While the company has not committed to antibiotic-free proteins or GMO-free ingredients, Muldoon says his team will be “very strategic” and “very intentional” if it moves in that direction. He adds that the company learns from its global practices when rolling changes out domestically; for example, much of its European business is already GMO-free because of the way the agriculture infrastructure is established there.
Yum! Brands concepts Pizza Hut and Taco Bell have also taken strides in cleaning up their menus. Both companies committed this year to removing artificial flavors and colors, while Taco Bell also pledged to take out high-fructose corn syrup, trans fats, partially hydrogenated oils, and unsustainable palm oil.
Dominique Vitry, director of culinary innovation at Pizza Hut, says customers today are more interested in learning about the foods they consume and are demanding more transparency, which is part of the reason the company chose to pull out unnecessary additives. But she says Pizza Hut also used the opportunity to improve upon its recipes to ensure the quality wasn’t just on par with before, but was even better.
“People hear things like removal of flavors or ingredients, and they start to think, ‘Oh, what have you done? Have you taken flavor out?’ And that is absolutely not what we’ve done here,” she says. “We want to make sure we are the best and we are the most flavorful, and we’ve got to get it right every time.”
Taco Bell’s menu cleanup has been going on for about a decade, says Liz Matthews, the brand’s chief food innovation officer. The company first reduced its sodium content by 15 percent and then simplified its menu further by removing things such as MSG and butylated hydroxyanisole. The pledge this May to remove artificial flavors and other ingredients—a process that had been in the works for a year and should be complete by the beginning of 2016—touched about 95 percent of the Taco Bell menu.
Matthews says Taco Bell’s scale made the cleanup complex. The company has several food suppliers and worked with each one to reformulate recipes and test each iteration. But the fact that the brand had close relationships with each supply partner and was already familiar with those partners’ vendors, she adds, made the process run more smoothly.

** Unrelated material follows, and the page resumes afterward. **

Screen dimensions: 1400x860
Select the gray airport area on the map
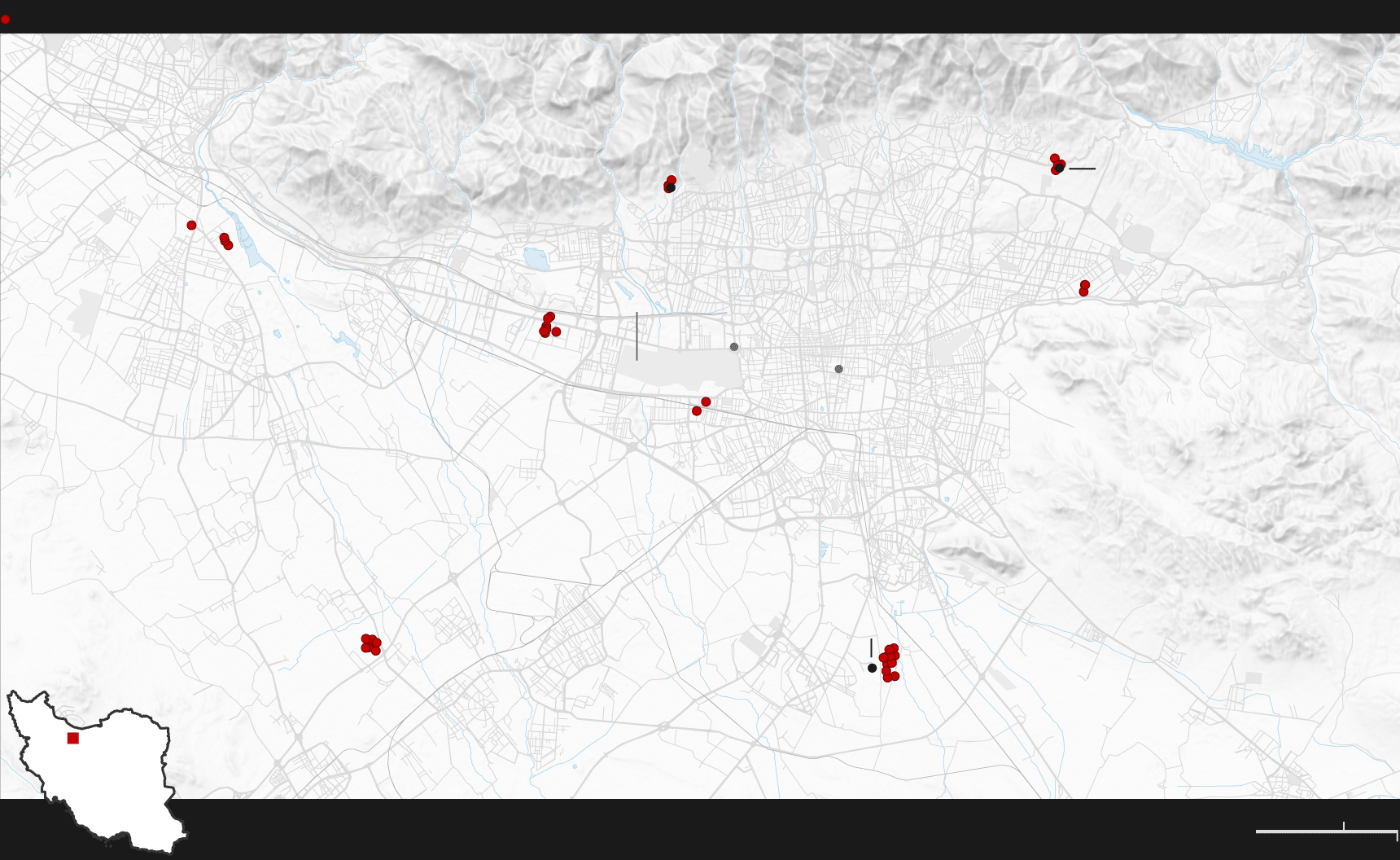click(x=680, y=368)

“Knowing that immediately, off the bat, already puts you ahead of the game. Just as we build partnerships with our strategic partners, they’re building those partnerships with their strategic partners,” Matthews says. “When you get everybody into a room and say, ‘This is where we’re headed’—and we all know as an industry this is where we’re headed and this is where we need to go in terms of what the customers are saying—you’d be surprised when you make the conscious decision of where you’re going; you get a lot more cooperation versus just talking to one partner.”
Next up on Taco Bell’s list of ingredients to remove is preservatives, Matthews says, which will be a little trickier to take out than artificial flavors. But when you’re a business with 50 million customers a week and those customers are telling you they want a cleaner menu, Matthews says, then it’s worth the time, effort, and money.
“I think our role is to listen to the consumers,” she says. “If they’re telling us they want less in their food, then you know what? Less is more for us; let’s remove where we can.”